Document |

■ ■ ■

In addition to requiring minimal additional nitrogen inputs, studies have shown that pulses can boost yields for other crops when used in a crop rotation. In Montana, one of the United States’ leading producers of both wheat and pulses, wheat farmers have seen their yields increase when, instead of allowing their fields to lie fallow after a wheat crop, those fields are planted with pulses.
“Typically we would have to leave land fallow for one to two years; now [farmers] can take and put a pulse crop in there with the nitrogen fixing qualities that improves the soil, and your inputs are less,” Jayson O’Neill, a public information specialist with the Montana Department of Agriculture, told ThinkProgress, adding that pulse crops also give farmers another marketable source of income at the end of the growing season. “It’s such a win-win.”
A five-year study on crop rotations conducted in Saskatchewan, Canada, also found that durum wheat grown in a crop rotation system with pulses had a carbon footprint 34 percent lower than durum grown in a crop rotation system with other cereal grains. While nitrogen fixing through pulses can’t ever fully replace synthetic fertilizer — at least not without suffering some decreases in crop yields — it can work as a larger system that can help reduce the amount of synthetic fertilizer applied to cropland.
As the world looks to keep climate change to below 2 degrees Celsius of warming, especially following December’s climate agreement in Paris, a growing number of studies suggest that global demand for meat will have to decrease. According to a report released during the Paris talks by the Johns Hopkins Center for a Livable Future, if global trends in meat and dairy consumption continue unabated, the world will be on track for warming well above 2 degrees Celsius, even with “dramatic emissions reductions across non-agricultural sectors.”

■ ■ ■

Dataset content |
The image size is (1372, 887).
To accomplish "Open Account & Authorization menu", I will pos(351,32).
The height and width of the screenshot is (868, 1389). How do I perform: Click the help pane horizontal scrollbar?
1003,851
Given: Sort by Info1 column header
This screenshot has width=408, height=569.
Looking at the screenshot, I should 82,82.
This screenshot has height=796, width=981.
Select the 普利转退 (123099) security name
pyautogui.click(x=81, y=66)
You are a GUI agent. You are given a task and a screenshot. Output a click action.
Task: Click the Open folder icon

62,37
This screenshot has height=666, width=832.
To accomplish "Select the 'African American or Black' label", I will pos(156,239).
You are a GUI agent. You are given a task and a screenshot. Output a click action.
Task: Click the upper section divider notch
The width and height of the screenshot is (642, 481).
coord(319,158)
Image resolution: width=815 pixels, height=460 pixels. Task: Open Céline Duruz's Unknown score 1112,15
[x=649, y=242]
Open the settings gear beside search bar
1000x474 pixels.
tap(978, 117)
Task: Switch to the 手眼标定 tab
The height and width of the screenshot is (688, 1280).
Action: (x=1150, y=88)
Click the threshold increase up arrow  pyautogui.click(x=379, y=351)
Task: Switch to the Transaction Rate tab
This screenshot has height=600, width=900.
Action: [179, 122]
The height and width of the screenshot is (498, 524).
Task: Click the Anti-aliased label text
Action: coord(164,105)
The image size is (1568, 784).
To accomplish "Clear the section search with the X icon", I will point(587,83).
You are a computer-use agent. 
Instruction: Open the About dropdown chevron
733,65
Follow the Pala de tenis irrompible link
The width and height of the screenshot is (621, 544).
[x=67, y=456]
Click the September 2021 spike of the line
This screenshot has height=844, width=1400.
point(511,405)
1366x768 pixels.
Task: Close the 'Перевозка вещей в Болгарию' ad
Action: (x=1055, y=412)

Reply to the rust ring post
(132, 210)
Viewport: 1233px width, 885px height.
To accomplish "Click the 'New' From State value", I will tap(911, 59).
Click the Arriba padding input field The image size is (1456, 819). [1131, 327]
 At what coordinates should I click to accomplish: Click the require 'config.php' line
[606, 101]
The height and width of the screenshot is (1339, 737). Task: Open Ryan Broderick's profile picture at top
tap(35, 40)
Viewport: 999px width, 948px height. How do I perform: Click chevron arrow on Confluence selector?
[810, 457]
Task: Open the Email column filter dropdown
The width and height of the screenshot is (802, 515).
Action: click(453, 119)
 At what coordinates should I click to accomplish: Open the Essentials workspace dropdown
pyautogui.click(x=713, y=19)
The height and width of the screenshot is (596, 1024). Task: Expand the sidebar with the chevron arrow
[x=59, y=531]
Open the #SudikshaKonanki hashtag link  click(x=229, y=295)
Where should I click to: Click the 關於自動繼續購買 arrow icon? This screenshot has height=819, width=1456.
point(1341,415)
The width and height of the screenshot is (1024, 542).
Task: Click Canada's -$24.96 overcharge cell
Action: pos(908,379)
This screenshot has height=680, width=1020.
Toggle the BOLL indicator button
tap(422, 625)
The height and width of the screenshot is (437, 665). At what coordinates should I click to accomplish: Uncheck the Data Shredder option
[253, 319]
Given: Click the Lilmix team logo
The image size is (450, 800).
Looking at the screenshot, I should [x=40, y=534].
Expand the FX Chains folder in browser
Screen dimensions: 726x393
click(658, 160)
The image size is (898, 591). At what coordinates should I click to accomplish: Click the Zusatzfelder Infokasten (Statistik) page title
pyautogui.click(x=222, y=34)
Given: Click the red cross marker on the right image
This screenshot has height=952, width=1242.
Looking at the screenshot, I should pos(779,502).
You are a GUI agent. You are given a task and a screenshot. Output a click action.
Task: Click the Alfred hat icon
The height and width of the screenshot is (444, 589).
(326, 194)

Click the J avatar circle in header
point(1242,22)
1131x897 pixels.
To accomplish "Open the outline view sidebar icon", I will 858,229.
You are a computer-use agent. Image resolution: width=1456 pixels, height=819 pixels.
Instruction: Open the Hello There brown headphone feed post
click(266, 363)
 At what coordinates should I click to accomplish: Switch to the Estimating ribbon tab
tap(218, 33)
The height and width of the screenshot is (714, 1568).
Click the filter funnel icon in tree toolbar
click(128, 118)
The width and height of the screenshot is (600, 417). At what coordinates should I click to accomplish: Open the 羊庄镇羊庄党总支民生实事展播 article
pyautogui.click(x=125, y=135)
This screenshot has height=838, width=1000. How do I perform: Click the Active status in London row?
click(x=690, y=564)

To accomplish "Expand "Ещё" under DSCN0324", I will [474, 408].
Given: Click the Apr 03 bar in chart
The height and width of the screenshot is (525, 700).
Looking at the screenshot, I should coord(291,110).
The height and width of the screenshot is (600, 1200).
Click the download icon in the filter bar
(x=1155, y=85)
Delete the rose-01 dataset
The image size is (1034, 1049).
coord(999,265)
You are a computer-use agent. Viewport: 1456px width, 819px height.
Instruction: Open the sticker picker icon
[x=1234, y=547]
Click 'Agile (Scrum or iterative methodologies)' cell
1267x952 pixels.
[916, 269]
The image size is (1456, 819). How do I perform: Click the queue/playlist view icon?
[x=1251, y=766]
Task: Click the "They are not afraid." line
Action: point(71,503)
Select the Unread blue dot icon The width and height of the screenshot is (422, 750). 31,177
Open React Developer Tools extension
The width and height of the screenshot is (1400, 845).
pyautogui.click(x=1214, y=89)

■ ■ ■

Complete the following |
[1] Transcribe the stretch from "In addition to" through "planted with pulses." in the passage on pulse crops.
[2] In the passage on pulse crops, how much lower was the carbon footprint of durum wheat grown in rotation with pulses in the Saskatchewan study than that of durum grown in rotation with other cereal grains?
The items are separate material and have no connection to the passage on pulse crops.

Results of the exercise |
[1]
In addition to requiring minimal additional nitrogen inputs, studies have shown that pulses can boost yields for other crops when used in a crop rotation. In Montana, one of the United States’ leading producers of both wheat and pulses, wheat farmers have seen their yields increase when, instead of allowing their fields to lie fallow after a wheat crop, those fields are planted with pulses.

[2] It was 34 percent lower.